# What is being asked
Your answer should be the lines below from the one holding "Viewport: 1097px width, 577px height." through the one holding "Task: Toggle the", copied exactly and with nothing else.

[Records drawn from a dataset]
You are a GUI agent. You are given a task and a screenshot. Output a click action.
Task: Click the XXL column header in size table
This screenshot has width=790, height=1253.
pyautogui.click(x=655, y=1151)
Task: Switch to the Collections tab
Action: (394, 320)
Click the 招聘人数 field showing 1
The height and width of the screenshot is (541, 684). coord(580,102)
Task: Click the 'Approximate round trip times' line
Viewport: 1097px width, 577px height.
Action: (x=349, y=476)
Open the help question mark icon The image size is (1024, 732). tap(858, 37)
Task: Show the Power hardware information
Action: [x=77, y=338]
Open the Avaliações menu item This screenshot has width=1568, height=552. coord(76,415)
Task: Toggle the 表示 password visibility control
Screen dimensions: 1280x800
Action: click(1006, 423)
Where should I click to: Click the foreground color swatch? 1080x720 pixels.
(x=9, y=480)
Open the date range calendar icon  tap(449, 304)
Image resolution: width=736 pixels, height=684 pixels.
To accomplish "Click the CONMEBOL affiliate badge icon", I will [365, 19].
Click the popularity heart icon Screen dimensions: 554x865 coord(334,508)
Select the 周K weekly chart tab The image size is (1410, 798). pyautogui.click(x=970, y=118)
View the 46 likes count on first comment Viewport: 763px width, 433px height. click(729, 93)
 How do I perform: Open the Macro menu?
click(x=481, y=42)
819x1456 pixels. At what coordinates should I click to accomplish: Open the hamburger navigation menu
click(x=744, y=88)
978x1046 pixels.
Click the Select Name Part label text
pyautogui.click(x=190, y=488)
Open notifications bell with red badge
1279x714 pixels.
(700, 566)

# Your solution
Viewport: 1097px width, 577px height.
Action: (x=349, y=476)
Open the help question mark icon The image size is (1024, 732). tap(858, 37)
Task: Show the Power hardware information
Action: [x=77, y=338]
Open the Avaliações menu item This screenshot has width=1568, height=552. coord(76,415)
Task: Toggle the 表示 password visibility control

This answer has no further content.